**TASK PROMPT**:
Let the output be exactly the lines from the one containing "Vadim (35, 2160)" through the end of the records below, both included.

(Collected data)

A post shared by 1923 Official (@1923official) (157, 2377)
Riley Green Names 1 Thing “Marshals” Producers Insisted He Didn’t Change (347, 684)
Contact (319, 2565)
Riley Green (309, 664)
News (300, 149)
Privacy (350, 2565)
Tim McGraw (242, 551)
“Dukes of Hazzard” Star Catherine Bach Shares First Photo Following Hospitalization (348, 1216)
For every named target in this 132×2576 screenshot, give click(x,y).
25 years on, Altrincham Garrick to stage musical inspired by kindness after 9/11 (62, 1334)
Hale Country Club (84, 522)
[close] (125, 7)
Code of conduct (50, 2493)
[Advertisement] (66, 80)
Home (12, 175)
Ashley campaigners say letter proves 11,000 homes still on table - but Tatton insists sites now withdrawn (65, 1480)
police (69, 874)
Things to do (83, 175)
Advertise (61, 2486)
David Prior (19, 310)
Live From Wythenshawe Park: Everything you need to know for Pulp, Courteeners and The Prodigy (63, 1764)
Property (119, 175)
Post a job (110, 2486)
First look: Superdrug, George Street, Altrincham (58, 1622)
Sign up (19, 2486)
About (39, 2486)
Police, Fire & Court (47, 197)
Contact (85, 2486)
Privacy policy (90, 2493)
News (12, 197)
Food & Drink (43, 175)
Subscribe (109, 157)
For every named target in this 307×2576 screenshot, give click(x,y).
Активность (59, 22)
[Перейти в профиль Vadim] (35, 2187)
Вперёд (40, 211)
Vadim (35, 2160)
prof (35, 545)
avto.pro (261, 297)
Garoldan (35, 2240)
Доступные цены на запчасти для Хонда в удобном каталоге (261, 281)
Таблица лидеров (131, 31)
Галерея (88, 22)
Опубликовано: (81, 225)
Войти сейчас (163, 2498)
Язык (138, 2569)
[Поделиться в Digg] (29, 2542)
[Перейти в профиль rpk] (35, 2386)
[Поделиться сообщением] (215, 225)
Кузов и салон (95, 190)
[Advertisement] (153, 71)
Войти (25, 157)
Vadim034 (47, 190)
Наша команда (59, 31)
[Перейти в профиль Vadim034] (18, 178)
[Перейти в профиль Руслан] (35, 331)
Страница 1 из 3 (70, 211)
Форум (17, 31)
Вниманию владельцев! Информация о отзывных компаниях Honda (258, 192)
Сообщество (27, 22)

**WRITTEN REPLY**:
Vadim (35, 2160)
prof (35, 545)
avto.pro (261, 297)
Garoldan (35, 2240)
Доступные цены на запчасти для Хонда в удобном каталоге (261, 281)
Таблица лидеров (131, 31)
Галерея (88, 22)
Опубликовано: (81, 225)
Войти сейчас (163, 2498)
Язык (138, 2569)
[Поделиться в Digg] (29, 2542)
[Перейти в профиль rpk] (35, 2386)
[Поделиться сообщением] (215, 225)
Кузов и салон (95, 190)
[Advertisement] (153, 71)
Войти (25, 157)
Vadim034 (47, 190)
Наша команда (59, 31)
[Перейти в профиль Vadim034] (18, 178)
[Перейти в профиль Руслан] (35, 331)
Страница 1 из 3 (70, 211)
Форум (17, 31)
Вниманию владельцев! Информация о отзывных компаниях Honda (258, 192)
Сообщество (27, 22)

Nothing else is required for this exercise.